Instagram ran 30+ PostgreSQL read replicas at peak. Engineers routed 95% of read traffic to replicas, keeping the primary focused on writes. Replication lag monitoring (pg_stat_replication lag column) became a critical SLO metric - lag above 10 seconds triggered alerts.

A user writes a post and immediately reads it back - the post is missing. What is the most likely cause in a master-slave setup?

Synchronous vs Asynchronous Replication

Asynchronous replication acknowledges the write to the client after the primary commits, without waiting for replicas. This minimizes write latency but risks data loss if the primary crashes before the replica applies the change. Synchronous replication waits for at least one replica to confirm receipt before acknowledging the client - zero lag, but higher write latency and availability risk.

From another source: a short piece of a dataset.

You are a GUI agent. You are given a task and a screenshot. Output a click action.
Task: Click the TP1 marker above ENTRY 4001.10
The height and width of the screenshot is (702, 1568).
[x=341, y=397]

Synchronous replication blocks writes if the sync standby goes offline. PostgreSQL will hang all writes until the standby reconnects or the configuration is changed. For financial systems requiring zero data loss, this is acceptable. For high-throughput APIs, most teams use async with point-in-time recovery (PITR) as a fallback.

A payment processing system requires that no committed transaction is ever lost, even if the primary crashes immediately after commit. Which replication mode is required?

Failover and Promotion

When the primary fails, one replica must be promoted to primary. Automated failover tools detect failure (missed heartbeats), elect a new primary, update DNS or load balancer routing, and reconfigure remaining replicas to follow the new primary. The old primary, when it recovers, must rejoin as a replica - not attempt to resume as primary.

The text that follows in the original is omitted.